The newspaper format — multiple columns with articles spreading across one or more — is easy to read and highly portable. A printed PDF is even more portable than Google Reader’s “offline” version; no laptop required. I can see this being a great tool for libraries to make easily-printed handouts of RSS feeds for subject guides, current alerts from databases, and so on. It also seems this might be a good way for librarians to show busy administrators all the good stuff that’s out in the blog world.

My only quibble with FeedJournal is the organizational scheme it imposes on the feeds. It’s a bit idiosyncratic, apparently based on fitting the blog posts into the fewest pages, not by relative freshness of the items or estimated importance. For example, because I liveblogged the ASIS&T Annual Meeting, I had an uncharacteristically large number of longer posts. The result is that the first page of the RSS4Lib PDF comprises one conference session and one short item I wrote several weeks later. Page 2 is the 3rd conference post. Page 3 contains the start of the 2nd conference post (which is continued on page 9). The 4-blog version has similar oddities; each page has posts from throughout the last several weeks.

Of course, FeedJournal is a pre-release product so some oddities are to be expected.

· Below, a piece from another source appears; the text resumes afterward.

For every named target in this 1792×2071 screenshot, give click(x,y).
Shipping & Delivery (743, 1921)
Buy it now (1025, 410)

I hope, though, that a future version, if not the release, will combine freshness with some estimate of importance (using Technorati, for example, to boost the most linked-to items to the front page). Having an easy-to-print and easy-to-read document is a definite plus.

EBSCO and RSS Alerts

Paul Pival learned something interesting about EBSCO, EZProxy, and RSS feeds: if you don’t edit your EZProxy configuration just so, RSS alerts for saved searches in EBSCO databases get rewritten to pass through your library’s proxy server. And if that happens, off-campus users (including aggregators like Bloglines or Google Reader) can’t get to the RSS feed. (The link to each new item from the database in the feed is still routed through your proxy server so your patrons can still get to the full text at a single click.)
See the Distant Librarian for instructions. In short, all that’s needed is adding a single line to Useful Utilites’ standard EBSCO EZProxy configuration:

NeverProxy rss.ebscohost.com

I suppose other databases require similar proxy configuration changes. If you have examples, leave them in the comments.

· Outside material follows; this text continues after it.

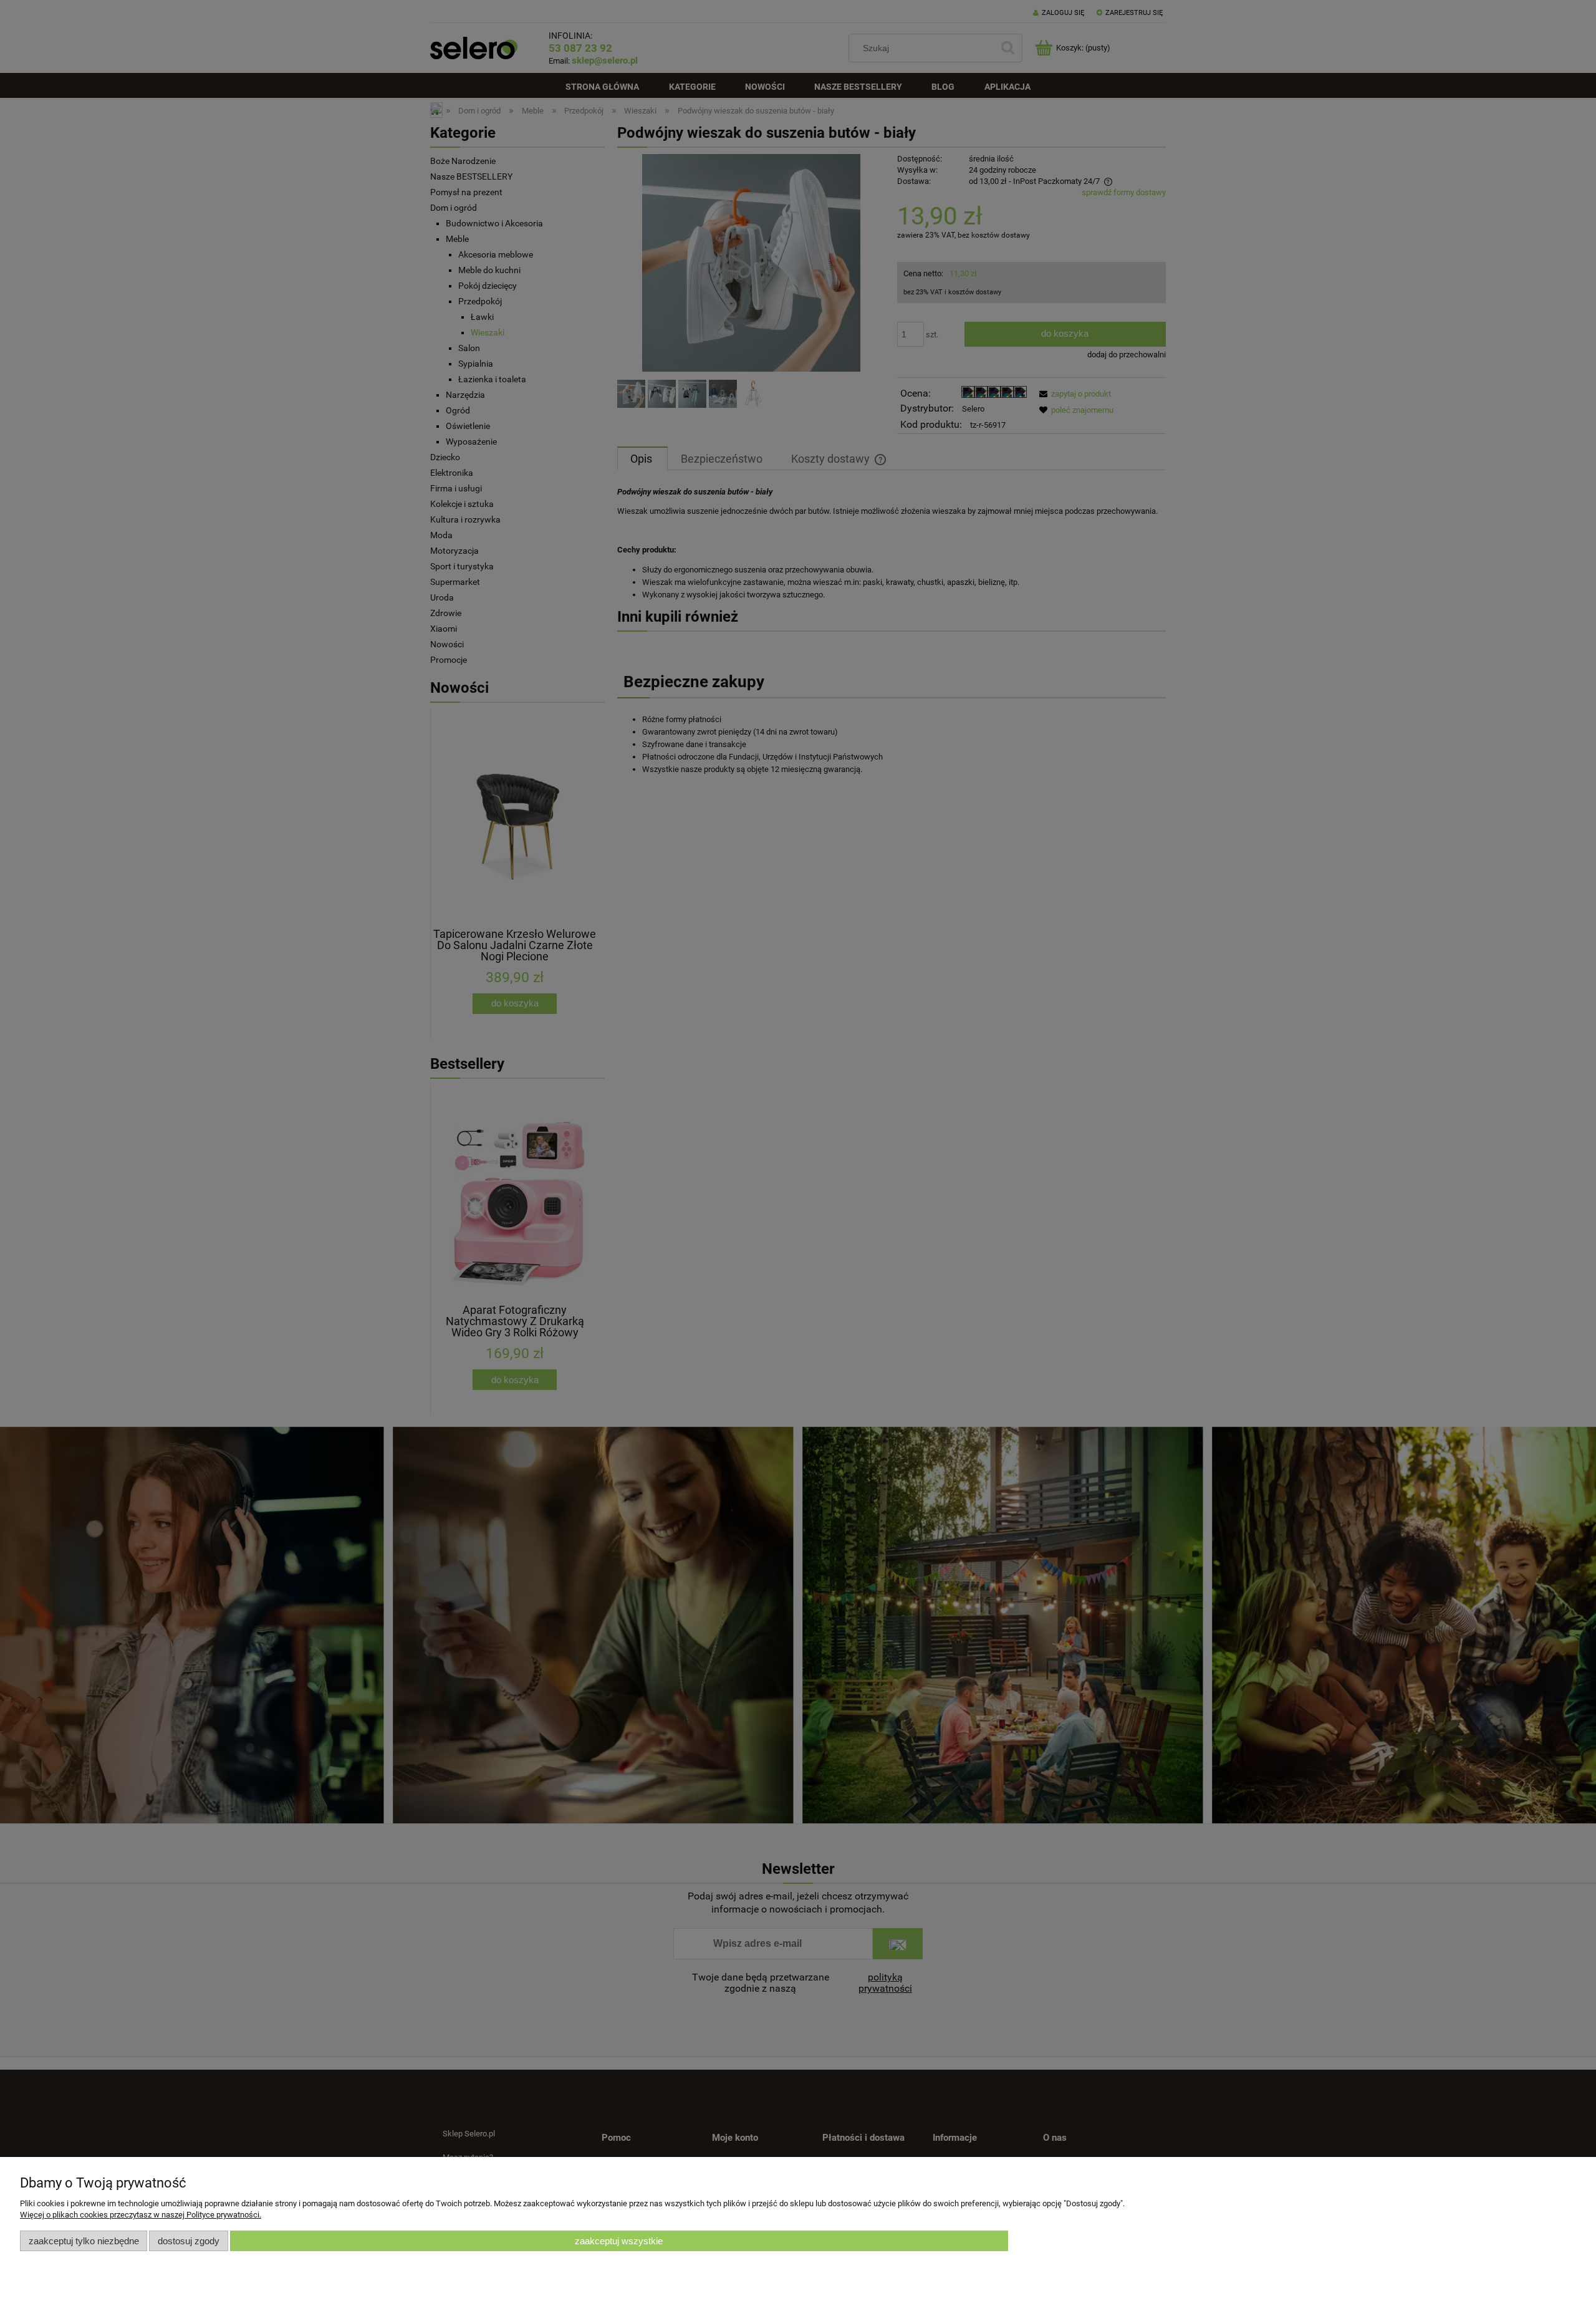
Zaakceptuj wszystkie (619, 2241)
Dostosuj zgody (188, 2241)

Waiter, There’s a Diacritic in My Feed

How to best encode characters with diacritics in your RSS feed? That was the question posed in a thread on Web4Lib recently, started by a librarian working putting his new books list into an RSS feed. (A great idea in itself, of course.) Since many books, especially in an academic library, but also in other libraries with user communities speaking diverse languages, this is important — you want to be able to show the title properly, especially to speakers of the language for whom you’ve bought the book.
There are, of course, several ways to encode many diacritic marks (HTML character entities and Unicode, for example); finding the best one for RSS engendered some discussion.
The consensus in the discussion was that using character references is the best solution, particularly for the item title, which is arguably the most important part of an RSS item to get right (OK, the URL is also critical). If users cannot understand the title, why would they click to the full text?
Character references take the form

Ӓ

The numbers refer to the actual character; “402” is a ƒ or “florin”; “247” is a ÷ or division symbol. And so on… For a list of common character references, see this entities table.